Talhah ibn `Ubaydullah

`Ali was persuaded to accept the responsibility of the Caliphate and all Muslims swore allegiance to him, including Talhah and Zubayr ibn al-Awwam. Talhah and Zubayr were deeply shocked by the murder of `Uthman. They were horrified and felt strongly that the murderers should be punished and that justice should be done. But the punishment of the murderers was not an easy task in as much as the crime was not just the work of a few individuals but involved a large number of persons.

Talhah and Zubayr sought `Ali’s permission to go to Makkah to perform `Umrah. They met `Aishah the wife of the Prophet (s). She was greatly shocked when she heard of the assassination of `Uthman. From Makkah, Talhah, Zubayr and `Aishah set off for Basrah where large numbers were gathering to seek revenge for the death of `Uthman.

The forces gathered at Basrah seemed to present an open challenge to `Ali.
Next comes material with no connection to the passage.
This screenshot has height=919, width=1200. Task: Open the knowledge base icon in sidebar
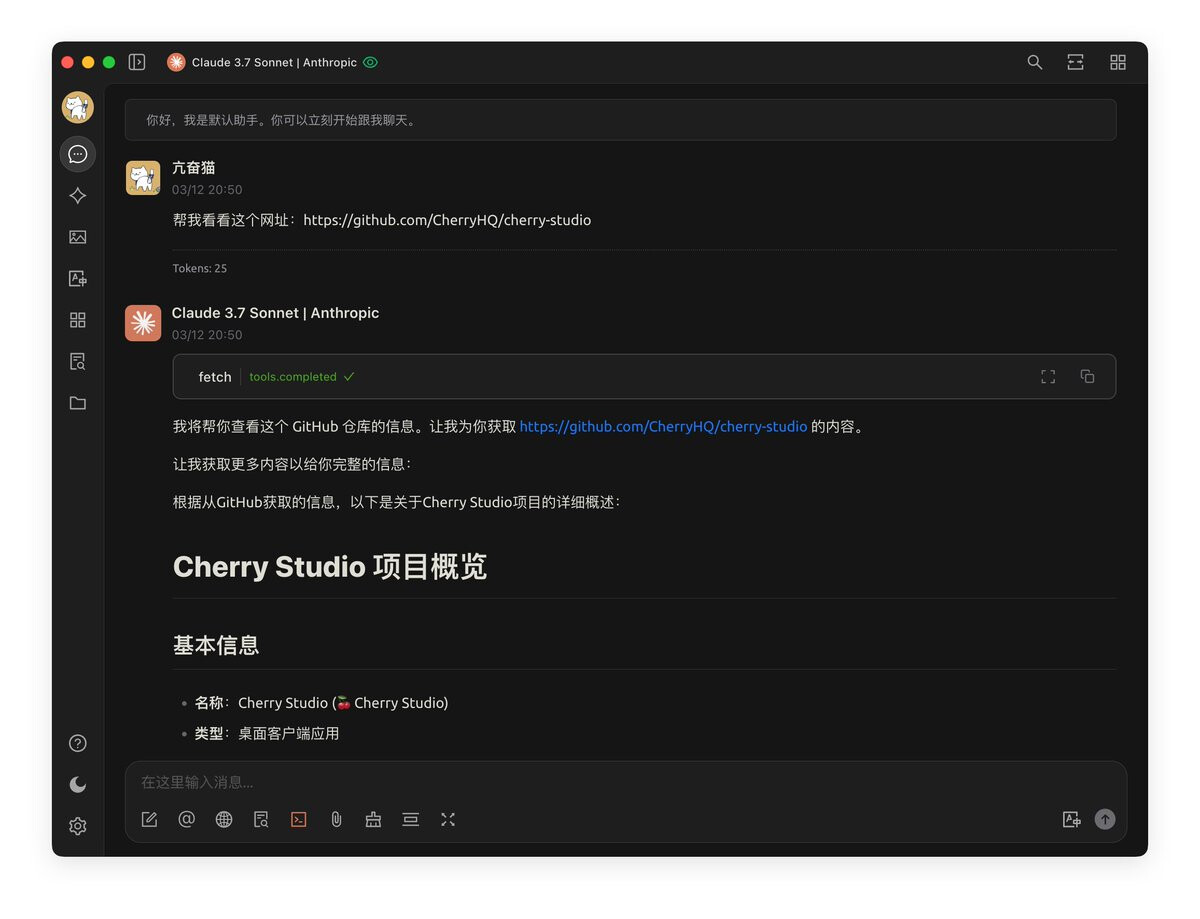78,362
As the caliph of the Muslims and the head of the entire Muslim State, he could not tolerate any insurrection or armed revolt against the State. But what a difficult and awesome task he faced! To deal with the revolt, he had to confront his brothers, his companions and his friends-followers of the Prophet and his religion, those who often fought side by side with him against the forces of shirk, those whom he respected and loved.
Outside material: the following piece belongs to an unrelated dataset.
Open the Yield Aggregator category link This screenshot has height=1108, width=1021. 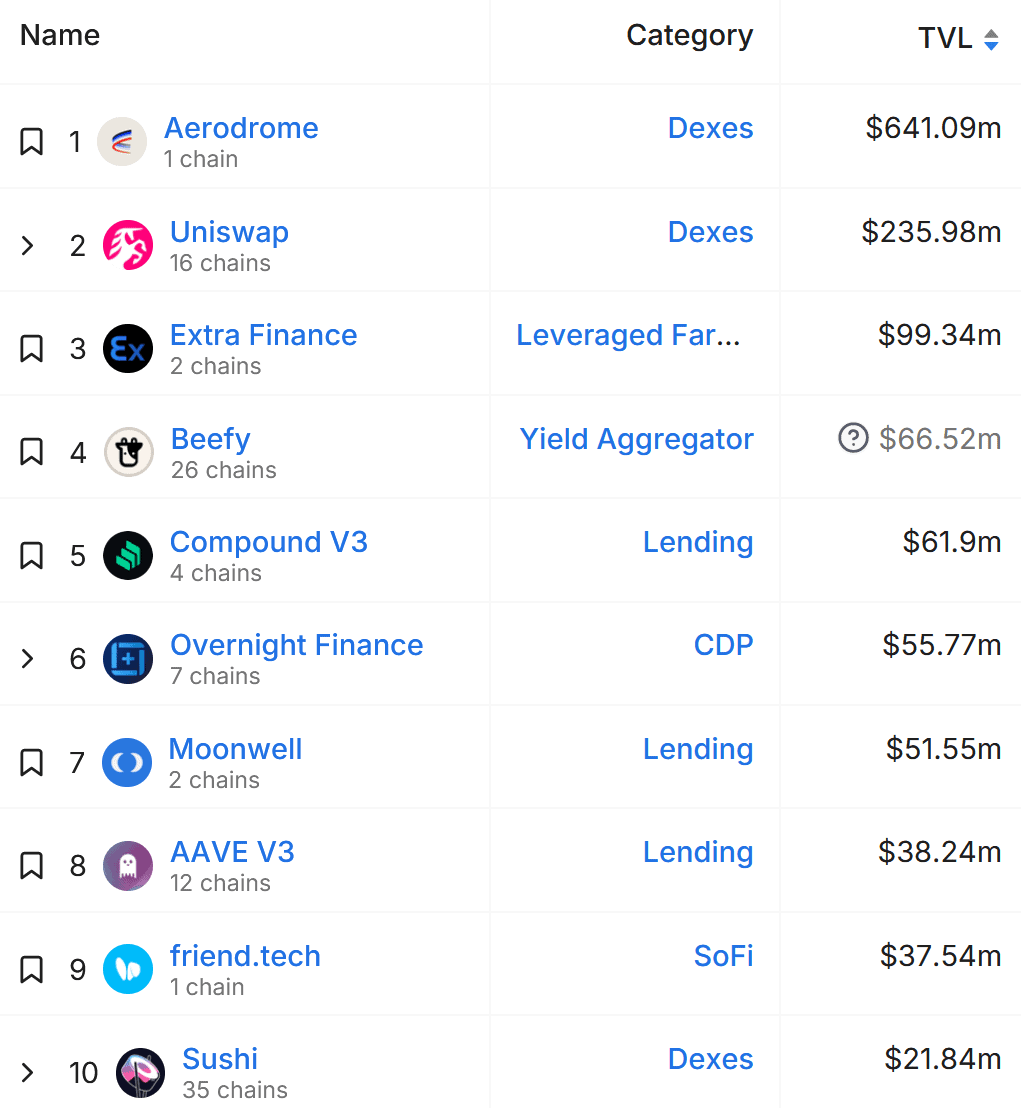[x=637, y=440]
The forces clamoring for vengeance for `Uthman and those supporting `Ali met at a place called Kuraybah, near Basrah. Ali desired to avoid war and settle matters by peaceful means. He used every means at his disposal to achieve peace. He clung to every hope of avoiding confrontation. But the dark forces at work against Islam and how numerous were these, were determined that matters should come to a terrible and bloody end.

Ali wept. He wept bitterly when he saw `Aishah, the “Mother of the Believers” in her hawdaj or palanquin astride a camel at the head of the army which now emerged to fight him. And when he saw Talhah and Zubayr, two close companions of the Prophet, in the midst of the army, he shouted to them to come out to him. They did and `Ali said to Talhah:

“O Talhah, have you come with the wife of the Messenger of Allah to fight along with her…?” And to Zubayr he said:

“O Zubayr, I implore you, by God, do you remember the day when the Prophet. peace be on him, passed by you and we were in such and such a place and he asked you: ‘Do you love Ali?’ and you said: ‘Why shouldn’t I love my cousin and one who follows my religion…?'”
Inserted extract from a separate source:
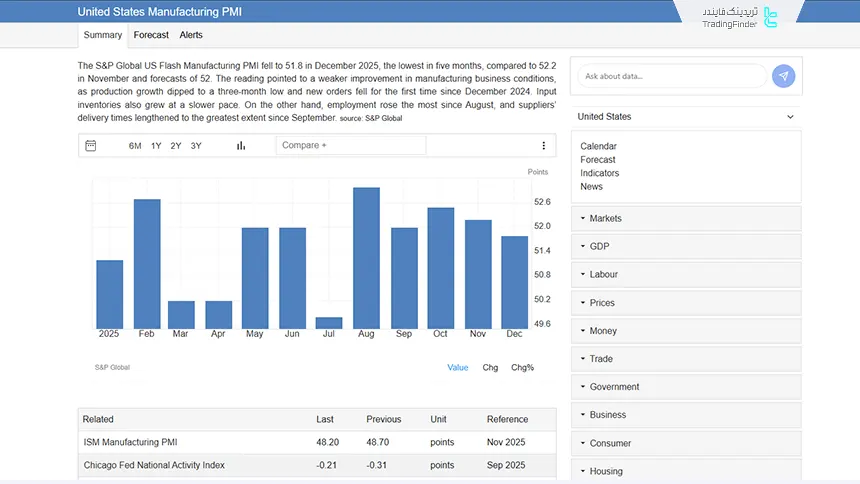Click the Indicators link in sidebar
This screenshot has width=860, height=484.
tap(599, 173)
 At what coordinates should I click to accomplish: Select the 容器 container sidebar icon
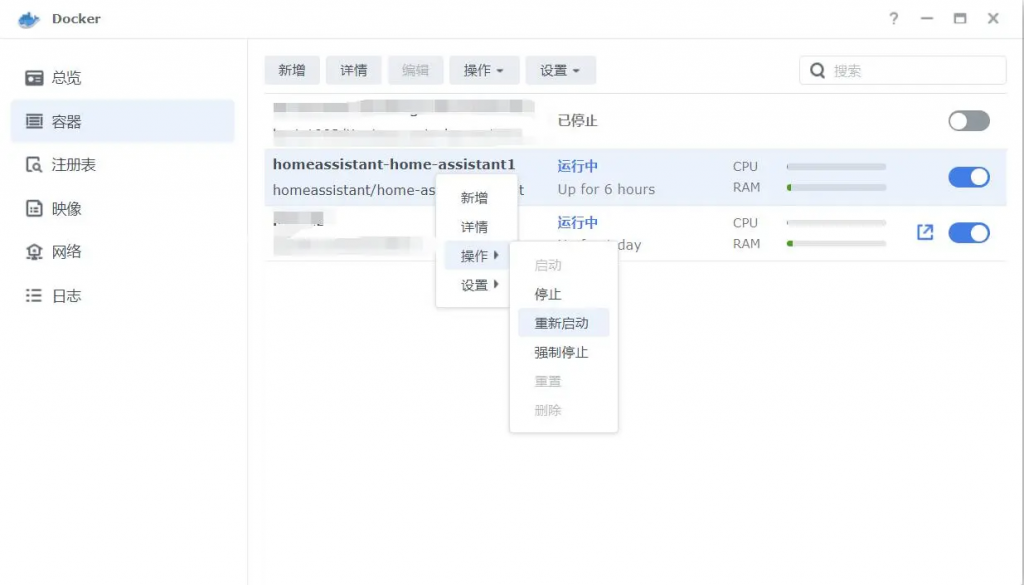point(35,122)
Ali continued talking to them reminding them of the bonds of brotherhood and faith. In the end both Talhah and Zubayr withdrew from participation in this civil war. They withdrew immediately when they saw the situation in a different light. But they paid for that withdrawal with their lives.

As they withdrew, a man named Amr ibn Jarmouz followed Zubayr and cowardly murdered him while he performed Salat. Talhah was killed by an arrow allegedly shot by Marwan – a cousin of `Uthman who was too blinded by rage and the desire to seek revenge for his kinsman to respond to the possibility of avoiding war and bloodshed among Muslims.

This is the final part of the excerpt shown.